China Outlaws Telling The Truth About Communist Party 'Heroes And Martyrs'

from the no-one-does-Orwell-better dept

China's participation in the world market tends to portray the country as far more open than it actually is. China's does have some love for capitalism. Democracy, not so much. There's not much participation in the marketplace of ideas, thanks to continuous, ever-increasing censorship measures.

Nothing's going to change in the near future. The sitting president was just rewarded with the title appendage "for life," thanks to a bought-in (and possibly bought) parliament stripping away term limits earlier this year. Chinese citizens have been rewarded for their enforced loyalty with a government-controlled internet experience and a scoring system that grants/strips perks based on a perverse "morality" algorithm.

Those who forget the past are condemned to repeat it, as the adage goes. The Chinese government is ensuring Cultural Revolution reruns by forcing the nation to forget inconvenient facts. A new law now makes it illegal to speak ill of the long-dead.

China’s Communist Party has always understood the importance of policing its history.

On Friday, it tightened the screws further with a new law banning the slander of “heroes and martyrs” — figures drawn from wartime propaganda said to have given their lives in defense of the Communist Party or the nation.

Chinese schoolchildren are taught about the heroic deeds of figures who fought against the Japanese during World War II, or who gave their lives for the Communist Party in the civil war with the Nationalists.
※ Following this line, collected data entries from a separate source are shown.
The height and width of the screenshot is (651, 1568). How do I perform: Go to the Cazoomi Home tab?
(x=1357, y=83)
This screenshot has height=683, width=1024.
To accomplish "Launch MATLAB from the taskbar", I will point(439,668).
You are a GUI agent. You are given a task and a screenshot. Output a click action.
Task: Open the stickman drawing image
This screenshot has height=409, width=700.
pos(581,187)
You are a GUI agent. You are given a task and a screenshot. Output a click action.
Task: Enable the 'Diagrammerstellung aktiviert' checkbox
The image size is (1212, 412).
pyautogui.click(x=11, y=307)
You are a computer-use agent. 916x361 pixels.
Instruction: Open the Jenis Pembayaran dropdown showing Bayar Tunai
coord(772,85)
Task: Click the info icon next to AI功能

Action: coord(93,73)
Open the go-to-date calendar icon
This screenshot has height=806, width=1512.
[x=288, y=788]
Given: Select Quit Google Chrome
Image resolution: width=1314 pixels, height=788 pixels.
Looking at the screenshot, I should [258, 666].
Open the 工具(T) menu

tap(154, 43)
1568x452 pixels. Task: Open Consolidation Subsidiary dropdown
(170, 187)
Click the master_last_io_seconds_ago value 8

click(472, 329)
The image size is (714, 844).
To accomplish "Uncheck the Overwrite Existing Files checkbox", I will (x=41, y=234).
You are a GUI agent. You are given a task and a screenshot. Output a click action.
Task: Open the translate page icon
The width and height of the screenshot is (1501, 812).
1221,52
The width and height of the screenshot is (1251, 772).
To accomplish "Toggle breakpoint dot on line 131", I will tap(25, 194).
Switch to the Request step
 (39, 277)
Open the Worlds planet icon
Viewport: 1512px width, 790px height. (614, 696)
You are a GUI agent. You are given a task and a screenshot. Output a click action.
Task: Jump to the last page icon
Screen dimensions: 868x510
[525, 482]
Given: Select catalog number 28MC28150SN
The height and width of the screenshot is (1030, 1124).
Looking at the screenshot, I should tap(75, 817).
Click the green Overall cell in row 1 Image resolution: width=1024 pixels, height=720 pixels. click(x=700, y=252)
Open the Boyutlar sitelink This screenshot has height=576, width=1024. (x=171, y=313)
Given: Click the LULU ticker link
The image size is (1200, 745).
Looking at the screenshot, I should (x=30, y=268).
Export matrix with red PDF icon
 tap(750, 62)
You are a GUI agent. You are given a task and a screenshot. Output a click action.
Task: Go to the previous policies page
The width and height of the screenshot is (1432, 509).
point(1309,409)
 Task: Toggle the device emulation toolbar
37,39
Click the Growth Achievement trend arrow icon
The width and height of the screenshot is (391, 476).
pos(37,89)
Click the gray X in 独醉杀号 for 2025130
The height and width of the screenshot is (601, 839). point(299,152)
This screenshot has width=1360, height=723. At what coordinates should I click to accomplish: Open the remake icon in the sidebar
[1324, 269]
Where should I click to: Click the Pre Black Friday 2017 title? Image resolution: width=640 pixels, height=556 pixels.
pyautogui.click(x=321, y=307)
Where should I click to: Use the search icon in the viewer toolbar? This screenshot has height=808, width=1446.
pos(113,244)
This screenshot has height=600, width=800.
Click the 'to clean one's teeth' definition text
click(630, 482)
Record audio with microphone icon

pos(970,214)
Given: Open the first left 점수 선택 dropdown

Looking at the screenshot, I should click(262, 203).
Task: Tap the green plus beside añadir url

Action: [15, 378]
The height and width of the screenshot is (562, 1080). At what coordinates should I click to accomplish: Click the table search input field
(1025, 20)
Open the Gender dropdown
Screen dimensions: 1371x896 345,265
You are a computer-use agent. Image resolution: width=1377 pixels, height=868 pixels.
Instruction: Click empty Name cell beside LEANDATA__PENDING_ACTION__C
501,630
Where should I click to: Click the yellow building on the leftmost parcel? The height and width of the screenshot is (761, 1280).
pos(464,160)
Memorials to some of the most famous dot the country.

Now, it will be illegal to suggest that those tales might not be wholly factual.

The rewriting of China's history will require the involvement of everyone in the country. Beyond a long list of instructions for compulsory celebrations/commemorations at the local government level, there's also plenty of censorship and compelled speech to be had. Here's how the media will be used to burnish the reputation of "heroes" and "martyrs." (All translations via China Law Translate)

Article 18: The departments of culture, press, radio and television, film, Internet information, and so forth, shall encourage and support the production and promotion of excellent literary and artistic works, and radio or television programs, and publications and with the subject of publicizing or carrying forward, the spirit of heroes and martyrs.

Article 19: Radio stations, television stations, newspaper and periodical publishing units, and Internet information service providers shall widely publicize the deeds and spirit of heroes and martyrs by playing or publishing works on the theme of heroes and martyrs, public service advertisements, and special columns.

And here's what's forbidden:

The names, likenesses, reputation, and honor of heroes and martyrs are protected by law. The names, likenesses,reputations and honor of heroes and martyrs must not be insulted, defamed, or violated through other means by any person, either in public places, online, or through radio, television, film or publications. The names and likenesses of heroes and martyrs must not be used, or covertly used, by any organization or individual for trademarks or commercial advertisements, damaging the reputation and honor of heroes and martyrs.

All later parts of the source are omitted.